A chave para a saída dessa crise de saúde estaria em analisar constantemente a situação da epidemia para apertar ou afrouxar as ações de distanciamento social conforme o necessário. Para o especialista, à medida que a capacidade de atendimento hospitalar não esteja mais sobrecarregada e que o número de casos esteja diminuindo, é possível dar pequenos passos e tomar ações mais flexíveis. "Podemos dar o primeiro passo sempre lembrando que ele terá que ser avaliado constantemente, porque podemos ter que dar um passo para trás".

"O Brasil vai se sair tão melhor ou tão mais rápido dessa crise quanto melhor fortalecer os seus sistemas públicos", opina Mariur Gomes Beghetto, epidemiologista da Universidade Federal do Rio Grande do Sul (UFRGS).

Para a epidemiologista, a pandemia deixa clara a dificuldade das pessoas de ficar muito tempo em afastamento físico, e talvez seja por isso que elas acabam quebrando os procedimentos seguros, mesmo sabendo que isso as coloca em risco de contrair a doença. "Introduzir comportamentos novos tão rapidamente não está se mostrando como uma tarefa fácil", aponta.

Como minimizar riscos

Se nós somos uma espécie coletiva, que já está sofrendo com os prolongados meses de distanciamento físico, é natural que as pessoas estejam buscando formas de se encontrar. Há formas de fazer isso minimizando os riscos de transmissão do coronavírus, seguindo as recomendações que vêm sendo repetidas nos últimos meses: higienização das mãos, uso de máscaras, distanciamento social e ventilação.

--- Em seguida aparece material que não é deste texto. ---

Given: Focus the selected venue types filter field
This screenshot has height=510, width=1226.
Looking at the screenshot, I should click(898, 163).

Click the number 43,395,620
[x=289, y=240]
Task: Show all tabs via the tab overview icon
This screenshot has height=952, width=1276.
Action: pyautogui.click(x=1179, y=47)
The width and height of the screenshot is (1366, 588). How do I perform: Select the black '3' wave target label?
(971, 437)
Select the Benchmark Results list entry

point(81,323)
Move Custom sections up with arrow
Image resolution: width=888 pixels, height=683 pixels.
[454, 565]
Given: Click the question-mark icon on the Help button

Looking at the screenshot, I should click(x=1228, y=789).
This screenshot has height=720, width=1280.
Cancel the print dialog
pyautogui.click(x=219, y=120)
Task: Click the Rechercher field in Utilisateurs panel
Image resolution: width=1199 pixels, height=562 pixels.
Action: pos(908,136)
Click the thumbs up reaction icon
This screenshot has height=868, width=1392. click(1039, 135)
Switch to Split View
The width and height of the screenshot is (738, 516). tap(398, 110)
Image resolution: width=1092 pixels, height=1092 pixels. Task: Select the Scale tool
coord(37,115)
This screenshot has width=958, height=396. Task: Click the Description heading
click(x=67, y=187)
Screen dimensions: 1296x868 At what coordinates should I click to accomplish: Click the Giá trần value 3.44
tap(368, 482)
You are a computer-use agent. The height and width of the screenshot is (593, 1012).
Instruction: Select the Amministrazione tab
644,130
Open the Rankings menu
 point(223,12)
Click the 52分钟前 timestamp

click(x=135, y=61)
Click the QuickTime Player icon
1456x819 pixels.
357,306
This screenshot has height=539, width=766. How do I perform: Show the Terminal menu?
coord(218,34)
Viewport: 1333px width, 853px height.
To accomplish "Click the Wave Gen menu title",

O uso de máscaras continua sendo fundamental, especialmente em ambientes fechados. Evitar contato físico: abraço, aperto de mão e beijo de cumprimento são ações que aumentam os riscos de contrair ou de transmitir o vírus. Também é recomendado dar preferência a locais abertos e bem ventilados. "É temporário", lembra Gomes. "É algo que se a gente fizer bem feito, consegue retomar mais cedo o padrão anterior à pandemia".

Os especialistas lembram também que, embora o risco de desenvolver sintomas graves de Covid-19 seja menor para os jovens, eles podem transmitir a doença a pessoas que têm maior risco para quadros graves e de morte. Por isso, a decisão de aumentar as interações sociais deve levar em conta também o impacto sobre a coletividade.

"Nós vamos sair dessa com aquilo que já aprendemos. Para voltarmos mais rápido a socializar de um jeito parecido com o que tínhamos, precisamos adotar alguns comportamentos: higiene de mãos, uso de máscaras e distanciamento físico", diz Mariur, ressaltando que é compreensível que em lugares onde faltam água, esgoto e espaço, é difícil adotar essas medidas. "Mas não é compreensível que em um bairro nobre isso não aconteça".